▶ _Goal of the exercise_: Go through the listing below and output exactly the line with "Open the calendar picker for 开始 date", the line with "This screenshot has width=296, height=375.", and each line between; omit the rest.

▶ _Records for this task_:
"""

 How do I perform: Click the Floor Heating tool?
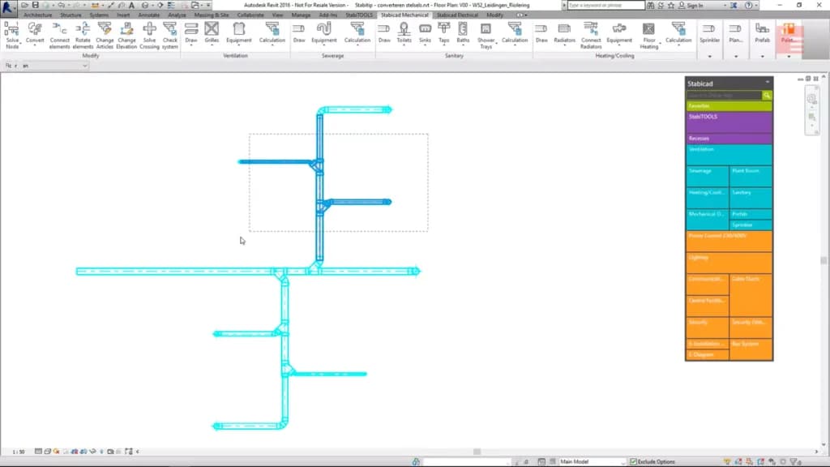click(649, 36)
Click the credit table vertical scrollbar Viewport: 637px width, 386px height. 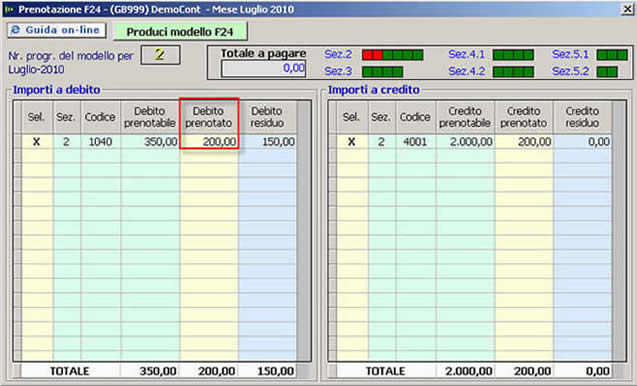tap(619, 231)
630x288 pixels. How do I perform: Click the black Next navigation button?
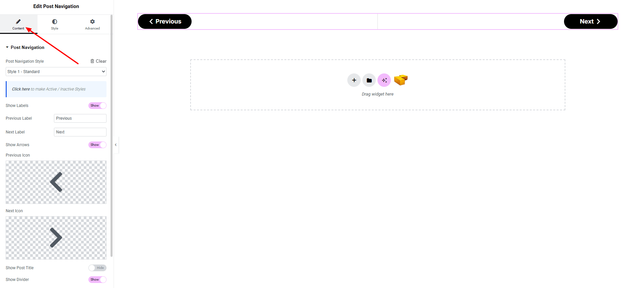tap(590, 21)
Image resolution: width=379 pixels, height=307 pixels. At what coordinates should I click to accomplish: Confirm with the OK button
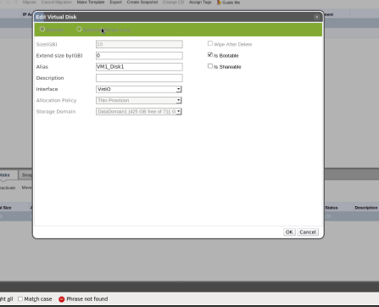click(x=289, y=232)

"""
"""

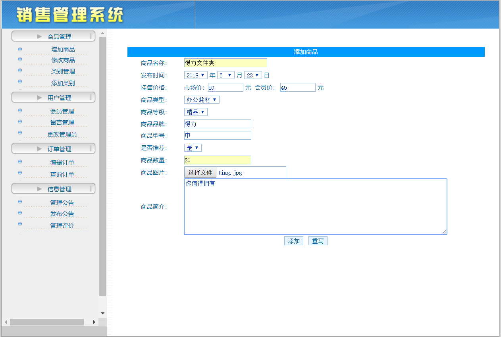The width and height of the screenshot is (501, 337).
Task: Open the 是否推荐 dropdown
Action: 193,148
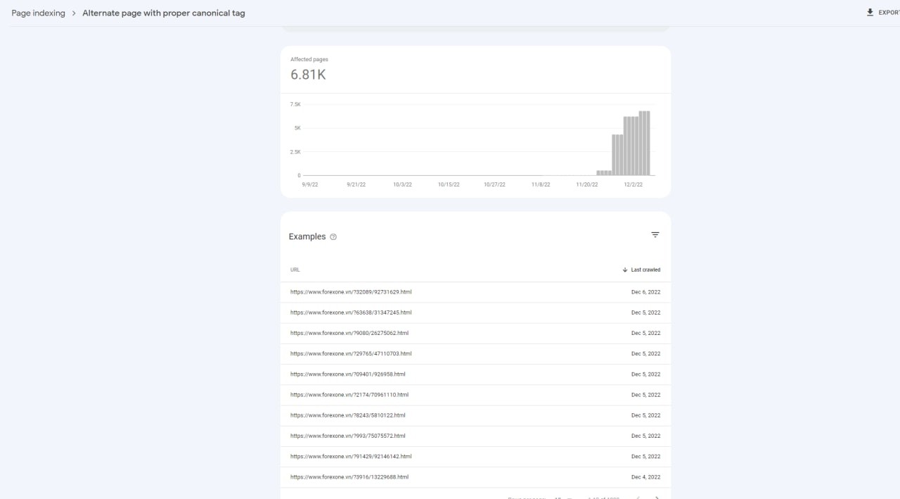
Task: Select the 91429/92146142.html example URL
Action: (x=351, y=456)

"""
"""

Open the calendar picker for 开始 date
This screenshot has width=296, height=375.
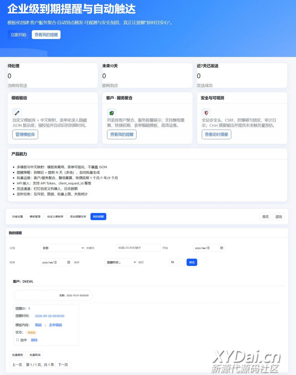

"""

▶ _Solution for this task_:
Open the calendar picker for 开始 date
This screenshot has width=296, height=375.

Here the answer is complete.